Vectors are usually implemented with structs where const ref makes perfect sense. See smallptD vs. smallpt for a real-world example featuring loads of vector operations and randomness.
Note that 64-Bit can also make a difference. I once missed that on x64 gcc compiles 64-Bit code while dmd still defaults to 32 (will change when the 64-Bit codegen matures). There was a remarkable speedup with "dmd -m64 ...".
You can write C code is D so as far as which is faster, it will depend on a lot of things:
Differences in the first aren't fair to drag in. The second might give C++ an advantage as it, if anything, has fewer heavy features. The third is the fun one: D code in some ways is easier to optimize because in general it is easier to understand. Also it has the ability to do a large degree of generative programing allowing things like verbose and repetitive but fast code to be written in a shorter forms.

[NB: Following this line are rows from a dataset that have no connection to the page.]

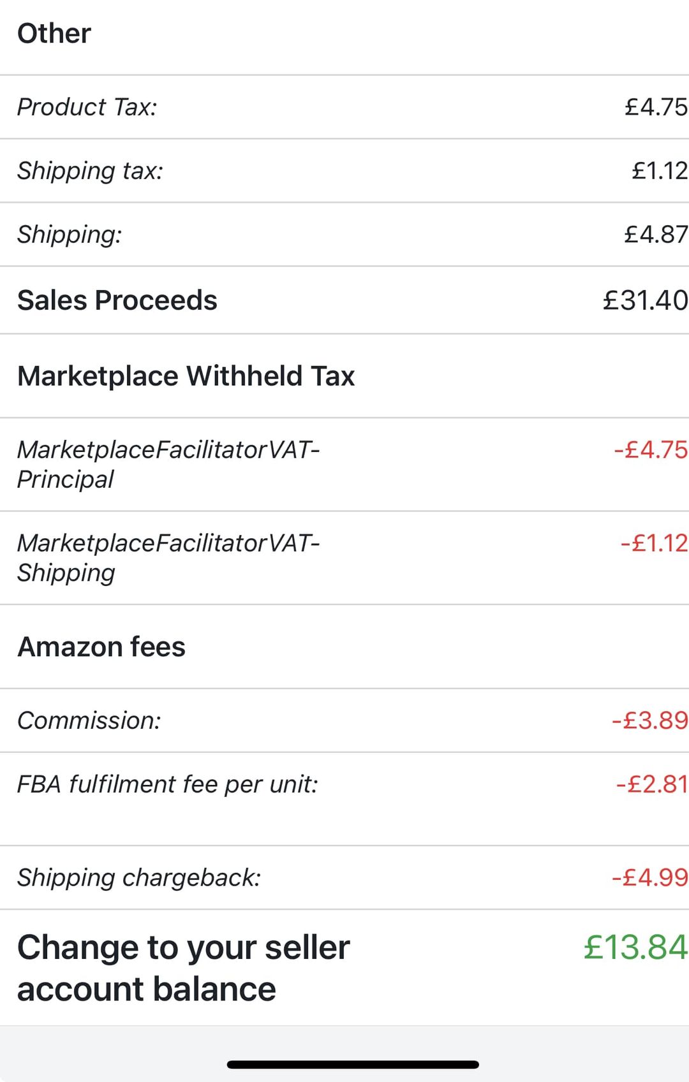Select the £31.40 Sales Proceeds total
Viewport: 689px width, 1082px height.
(x=646, y=300)
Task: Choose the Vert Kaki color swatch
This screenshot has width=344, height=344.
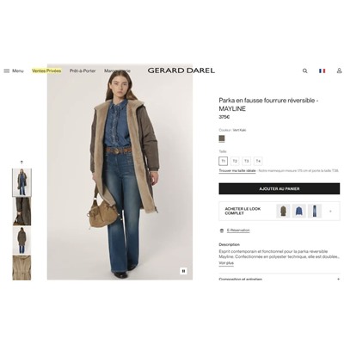Action: (x=222, y=138)
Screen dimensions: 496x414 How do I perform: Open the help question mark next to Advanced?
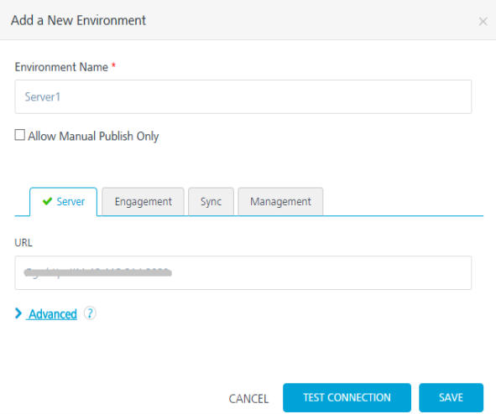click(x=90, y=313)
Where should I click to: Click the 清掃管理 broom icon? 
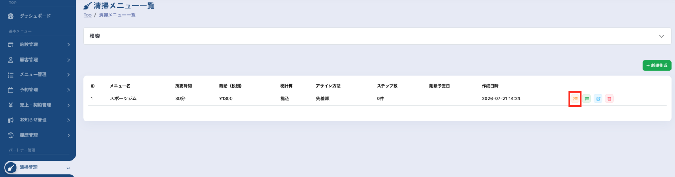point(11,167)
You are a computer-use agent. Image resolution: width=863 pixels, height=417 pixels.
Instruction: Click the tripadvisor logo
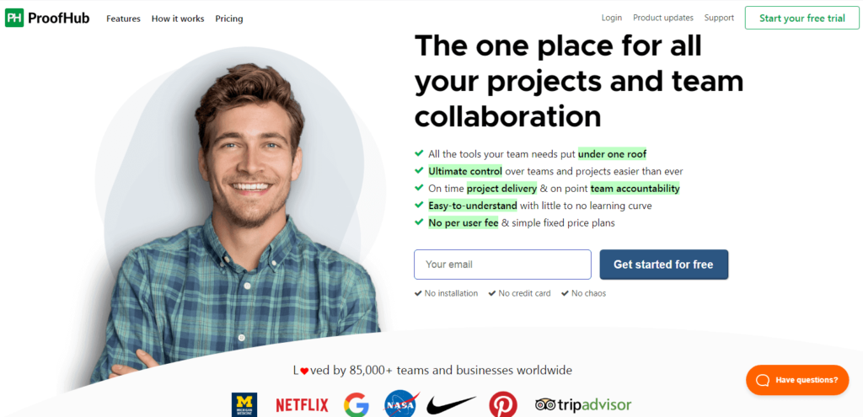[x=583, y=405]
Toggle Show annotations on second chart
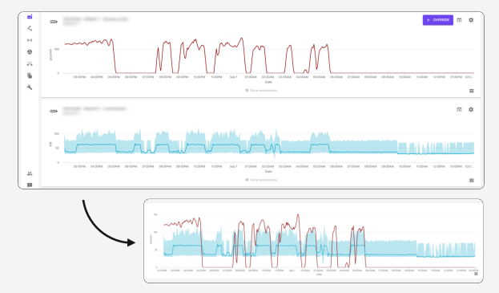Screen dimensions: 499x293 tap(261, 180)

Whether C++ or D is faster is likely to be highly dependent on what you're doing. I would think that when comparing well-written C++ to well-written D code, they would generally either be of similar speed, or C++ would be faster, but what the particular compiler manages to optimize could have a big effect completely aside from the language itself.
However, there are a few cases where D stands a good chance of beating C++ for speed. The main one which comes to mind would be string processing. Thanks to D's array slicing capabalities, strings (and arrays in general) can be processed much faster than you can readily do in C++. For D1, Tango's XML processor is extremely fast, thanks primarily to D's array slicing capabilities (and hopefully D2 will have a similarly fast XML parser once the one that's currently being worked on for Phobos has been completed). So, ultimately whether D or C++ is going to be faster is going to be very dependent on what you're doing.
Now, I am suprised that you're seeing such a difference in speed in this particular case, but it is the sort of thing that I would expect to improve as dmd improves. Using gdc might yield better results and would likely be a closer comparison of the language itself (rather than the backend) given that it's gcc-based. But it wouldn't surprise me at all if there are a number of things which could be done to speed up the code that dmd generates. I don't think that there's much question that gcc is more mature than dmd at this point. And code optimizations are one of the prime fruits of code maturity.
Ultimately, what matters is how well dmd performs for your particular application, but I do agree that it would definitely be nice to know how well C++ and D compare in general. In theory, they should be pretty much the same, but it really depends on the implementation. I think that a comprehensive set of benchmarks would be required to really test how well the two presently compare however.